For bilingual products, test English, Urdu script, and Roman Urdu as separate fixtures and have native readers review meaning. Never send a real WhatsApp chat, CNIC scan, bank document, medical record, school record, or private client brief merely because it is convenient. Check the provider's current data controls, retention terms, region options, and your client's written authorization before processing real material. Keep the log minimal enough to share with a reviewer without revealing the underlying customer message.

Hands-On Exercise: Submit a Verifiable Request Record

Produce the following, using only synthetic messages:

  1. request.mjs with environment checks, an input cap, one Responses API call, a non-empty-output check, safe error handling, and JSONL metadata logging.
  2. .env.example and .gitignore; run git status --ignored and confirm the local secret and log are ignored.
  3. request-log.jsonl containing two successful records from prompts that differ in exactly one business detail. Keep this file out of Git and submit a redacted copy only if your instructor's process permits it.
  4. LAB-NOTES.md with the prewritten acceptance rubric, response IDs, observed timing, provider-reported usage, pass/fail results, and one next test.
  5. A failed run caused by temporarily removing OPENAI_MODEL, demonstrating that local preflight prevents a paid request. Record the error text without any environment value.

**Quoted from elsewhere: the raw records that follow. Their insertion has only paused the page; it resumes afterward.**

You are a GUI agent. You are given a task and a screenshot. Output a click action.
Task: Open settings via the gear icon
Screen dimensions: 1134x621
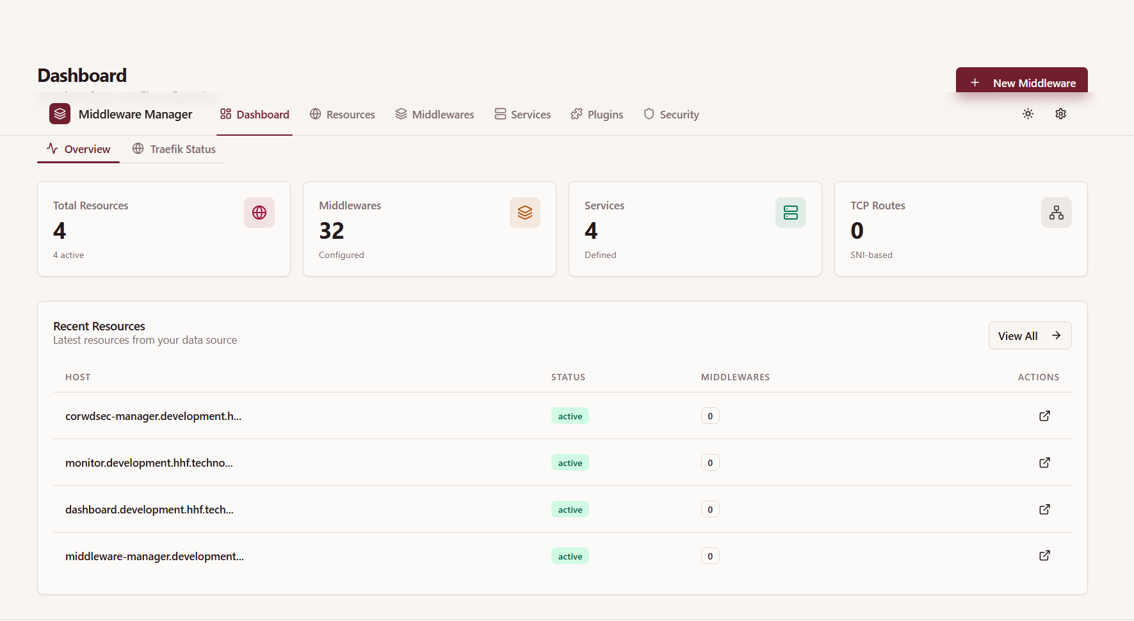tap(1060, 114)

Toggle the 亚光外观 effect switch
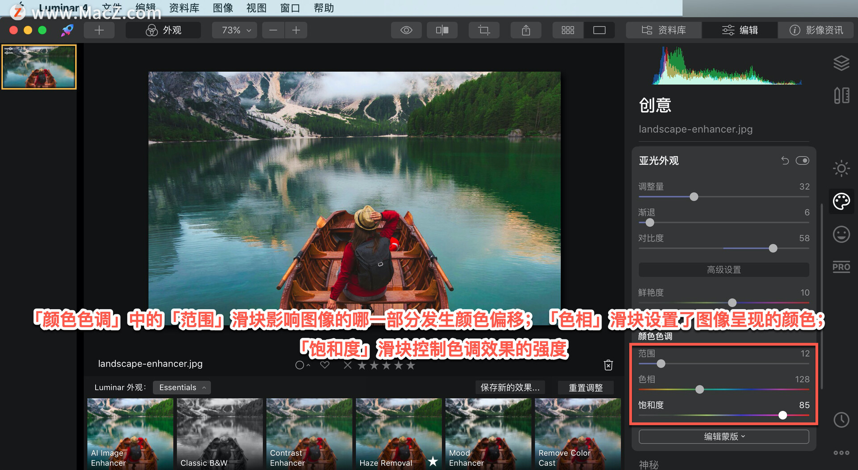pyautogui.click(x=803, y=160)
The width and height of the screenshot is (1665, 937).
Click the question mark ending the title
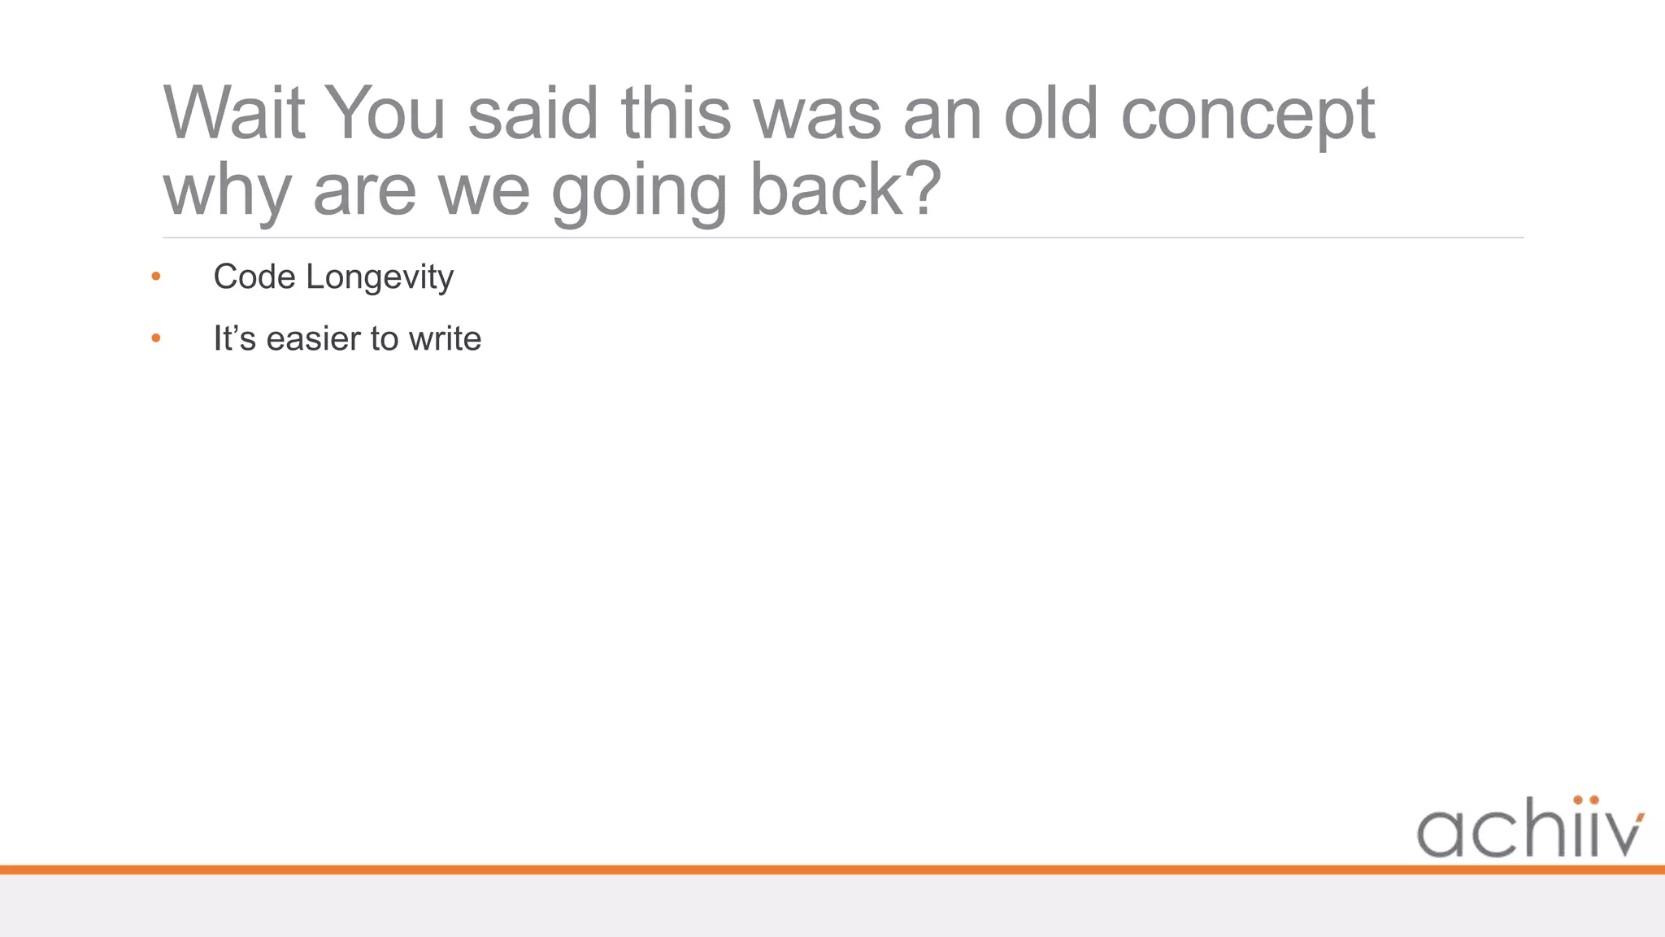tap(923, 189)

Finish by running git diff --cached before committing the safe source and notes. Search the staged material for OPENAI_API_KEY; the variable name may appear, but no value may appear.

Completion Rubric

  • Pass — secure configuration: the key is environment-only, ignored by Git, absent from logs, and never submitted.
  • Pass — inspectability: each successful run records timestamp, task, response ID, configured/returned model, elapsed time, usage when available, and output checks.
  • Pass — verification: acceptance criteria existed before comparison and unsupported facts are marked as failures.
  • Pass — controlled experiment: exactly one input detail changed between the two logged runs.
  • Pass — operational judgment: errors are categorized before retry, and no retry or spend guarantee is claimed.
  • Needs revision: raw private content is logged, model or price claims are hard-coded as permanently current, or fluent output is accepted without a rubric.

Sources


Key takeaway: A professional first request is a measured, redacted experiment: configure the model and key outside code, send synthetic input, inspect identifiers and usage, judge output against a prior rubric, and retain only the metadata needed to reproduce or diagnose the run.

Self-check

Before you mark Lesson 1.3 complete

  • Can I explain “Lab: Send, Inspect, and Log Your First Model Request” without reading the lesson back word for word?
  • Did I complete the lesson’s practice step on a real or clearly labelled sample task?
  • Did I check the result for invented facts, private data, unsafe actions, and mismatch with the brief?